Chasing Amy isn’t perfect, but it does feel like the work of someone with a message to impart. (In the scene above, Smith essentially plays the role of his own fictional life coach.) After Chasing Amy, Smith made movies about religious zealots, amateur pornographers, music publicists, dudes who turn human beings into walruses, and Canadians. He’s directed superhero TV shows, written comic books, toured the world, and recorded hundreds of hours of podcasts. These projects have sometimes spoken to his life, but with the possible exception of Jersey Girl, Smith’s 2004 misfire about fatherhood, he hasn’t come close to touching the raw nerves he struck with Clerks and Chasing Amy. He’s still Holden cranking out Bluntman and Chronics decades later.
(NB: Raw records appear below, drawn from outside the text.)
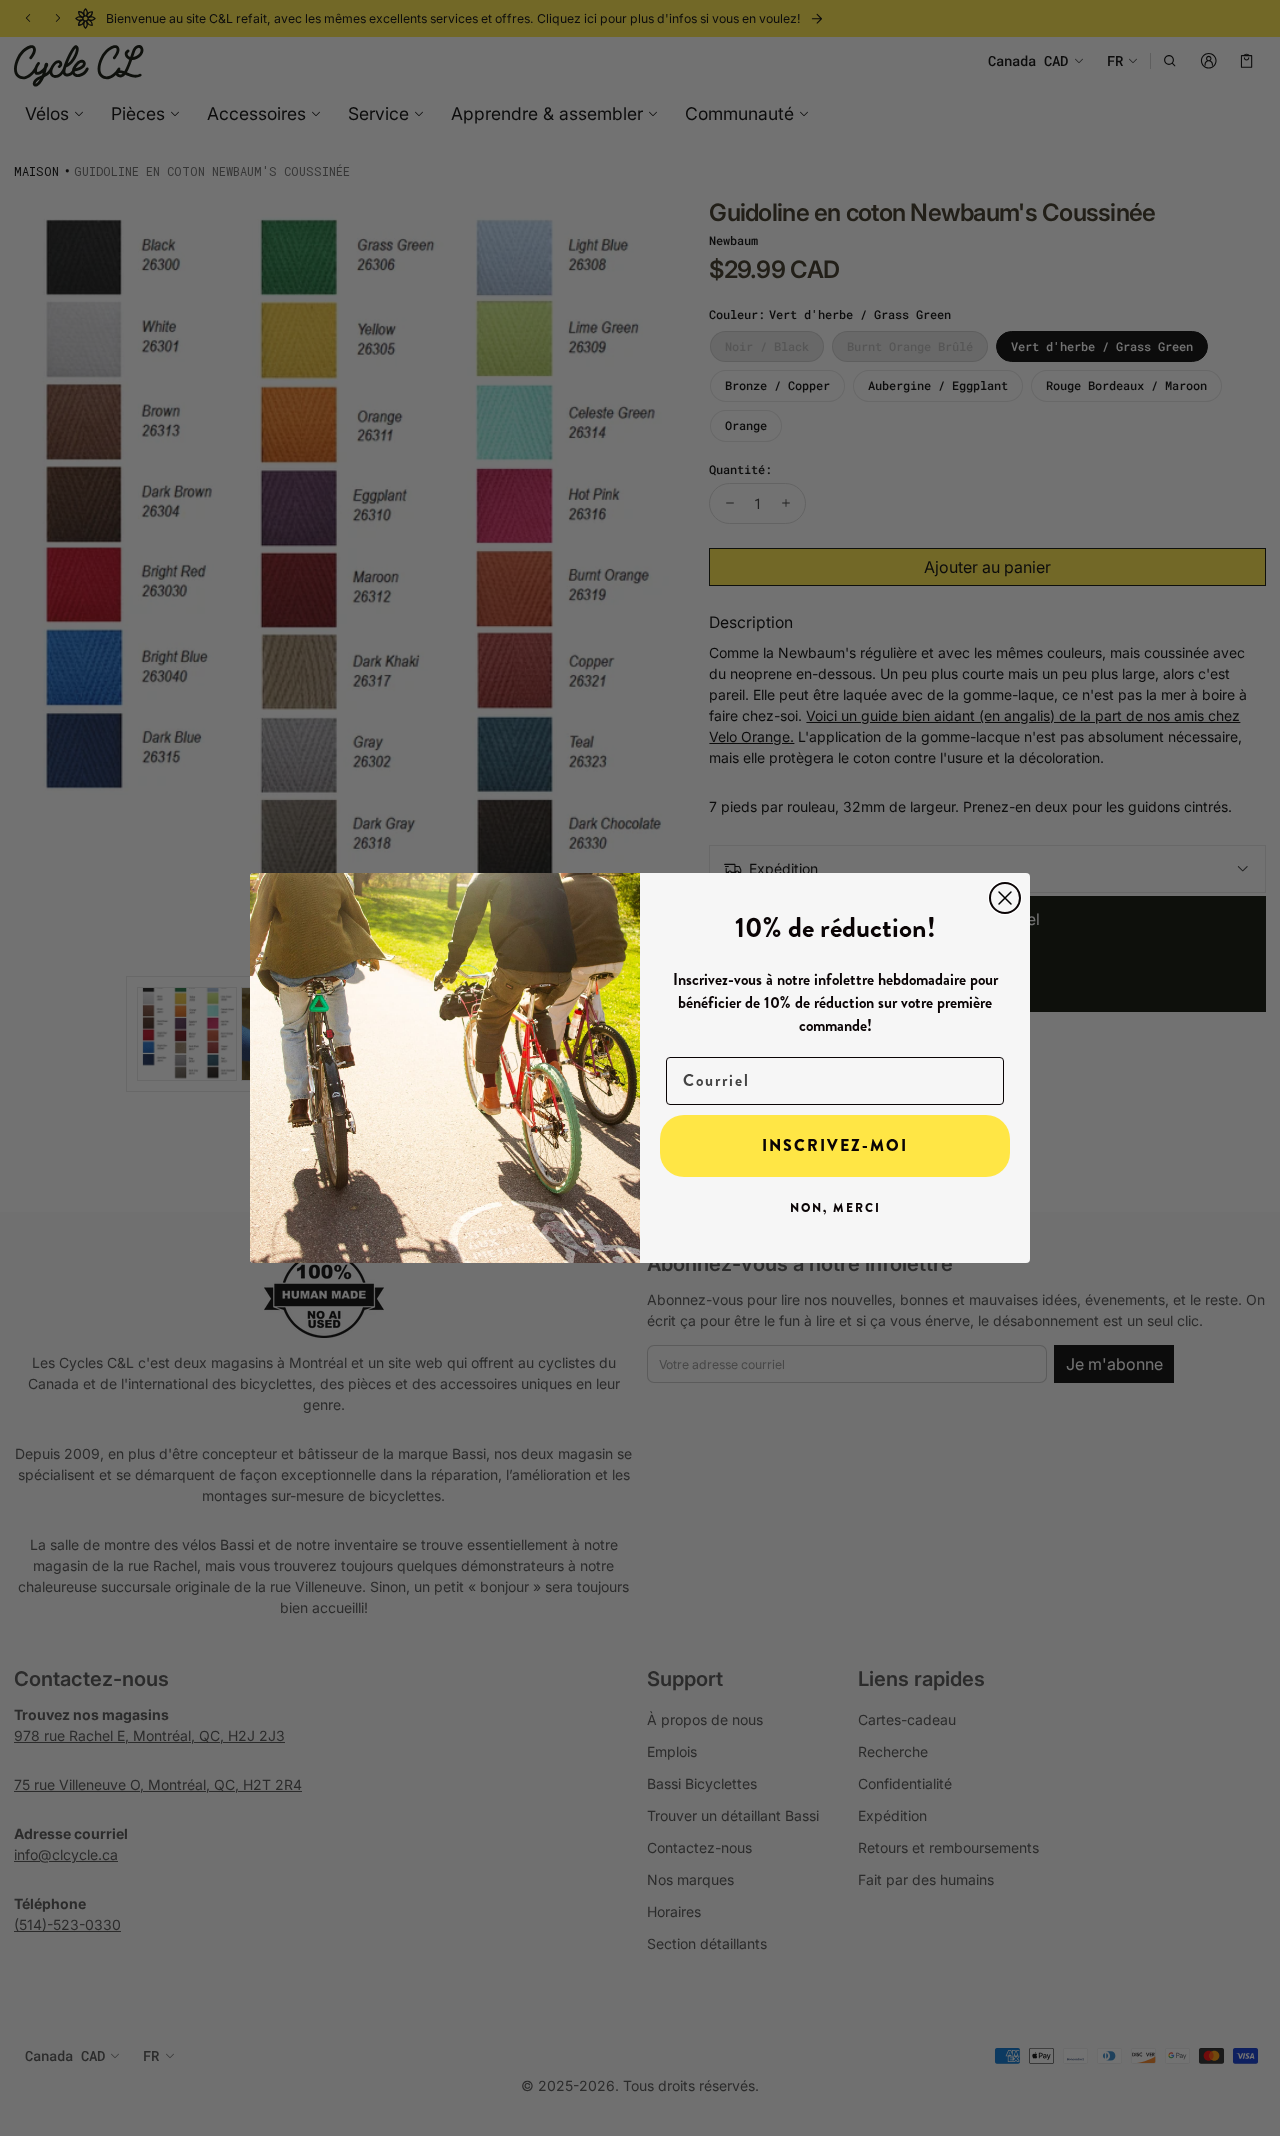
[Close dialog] (1005, 898)
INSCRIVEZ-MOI (835, 1145)
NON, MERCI (835, 1208)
To be sure, Kevin Smith has gotten very good at cranking out Bluntman and Chronics. And according to a New York Magazine profile from 2017, he is a happy man for the first time in his life. (“Happy people don’t really make great art,” he mused at that time.) As evidenced by the big smiles on the sold-out crowd at the Red Bank 2, he knows exactly how to make his fans happy too: By performing, podcasting, taking pictures, and telling stories.

There's no shame in any of that. But rewatching these films convinced me of their value — and of Smith’s as an artist. Selfishly, I hope he finds something personal to make before Vulgarthon’s 30th anniversary. I would love to take my picture with that Kevin Smith.